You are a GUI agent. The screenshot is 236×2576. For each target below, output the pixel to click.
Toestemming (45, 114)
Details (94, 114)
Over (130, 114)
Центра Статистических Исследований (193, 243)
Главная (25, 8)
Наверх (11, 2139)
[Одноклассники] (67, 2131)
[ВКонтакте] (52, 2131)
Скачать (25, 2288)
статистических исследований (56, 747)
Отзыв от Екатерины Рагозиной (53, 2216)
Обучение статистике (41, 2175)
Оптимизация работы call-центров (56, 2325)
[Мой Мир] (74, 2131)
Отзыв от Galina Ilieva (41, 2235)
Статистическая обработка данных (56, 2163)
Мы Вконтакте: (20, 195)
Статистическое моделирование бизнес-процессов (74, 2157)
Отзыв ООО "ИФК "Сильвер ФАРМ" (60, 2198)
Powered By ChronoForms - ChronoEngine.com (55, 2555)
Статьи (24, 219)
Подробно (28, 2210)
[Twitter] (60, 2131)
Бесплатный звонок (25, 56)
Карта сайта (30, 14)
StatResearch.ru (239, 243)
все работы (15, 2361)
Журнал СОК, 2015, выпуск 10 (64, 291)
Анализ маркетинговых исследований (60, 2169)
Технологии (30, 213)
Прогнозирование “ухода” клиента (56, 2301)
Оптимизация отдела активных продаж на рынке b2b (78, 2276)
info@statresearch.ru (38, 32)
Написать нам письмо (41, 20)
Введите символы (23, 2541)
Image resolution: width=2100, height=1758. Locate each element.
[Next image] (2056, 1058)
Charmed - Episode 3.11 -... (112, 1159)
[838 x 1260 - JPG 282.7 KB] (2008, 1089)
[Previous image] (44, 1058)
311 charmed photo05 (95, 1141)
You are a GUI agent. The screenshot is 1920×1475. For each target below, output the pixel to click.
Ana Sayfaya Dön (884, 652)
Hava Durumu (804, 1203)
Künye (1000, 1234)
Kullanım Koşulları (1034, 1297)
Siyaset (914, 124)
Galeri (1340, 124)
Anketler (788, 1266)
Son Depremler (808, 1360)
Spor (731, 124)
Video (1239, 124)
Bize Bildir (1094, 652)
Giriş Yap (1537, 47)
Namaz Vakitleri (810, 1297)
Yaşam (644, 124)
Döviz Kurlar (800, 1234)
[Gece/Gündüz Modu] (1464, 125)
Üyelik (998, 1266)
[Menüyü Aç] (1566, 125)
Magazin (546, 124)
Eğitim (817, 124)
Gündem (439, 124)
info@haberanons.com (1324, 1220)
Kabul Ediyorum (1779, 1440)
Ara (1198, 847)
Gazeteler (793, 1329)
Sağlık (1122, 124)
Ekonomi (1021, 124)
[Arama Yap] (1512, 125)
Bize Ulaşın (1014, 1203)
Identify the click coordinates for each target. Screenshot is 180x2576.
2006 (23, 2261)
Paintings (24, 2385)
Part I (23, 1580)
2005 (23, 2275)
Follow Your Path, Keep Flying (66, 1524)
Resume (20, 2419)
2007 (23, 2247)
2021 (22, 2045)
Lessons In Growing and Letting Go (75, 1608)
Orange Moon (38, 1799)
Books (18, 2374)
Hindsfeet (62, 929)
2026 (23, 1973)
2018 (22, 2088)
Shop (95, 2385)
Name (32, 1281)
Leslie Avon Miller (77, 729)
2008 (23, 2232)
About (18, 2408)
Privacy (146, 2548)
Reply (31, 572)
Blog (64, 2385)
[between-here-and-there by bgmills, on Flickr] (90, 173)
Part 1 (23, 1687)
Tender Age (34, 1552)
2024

----------------

### Exercise instructions:
Starting from the first line of the records above, retype each line exactly up to and including the one that contains "Наверх (11, 2139)", and nothing more.

### Response box:
You are a GUI agent. The screenshot is 236×2576. For each target below, output the pixel to click.
Toestemming (45, 114)
Details (94, 114)
Over (130, 114)
Центра Статистических Исследований (193, 243)
Главная (25, 8)
Наверх (11, 2139)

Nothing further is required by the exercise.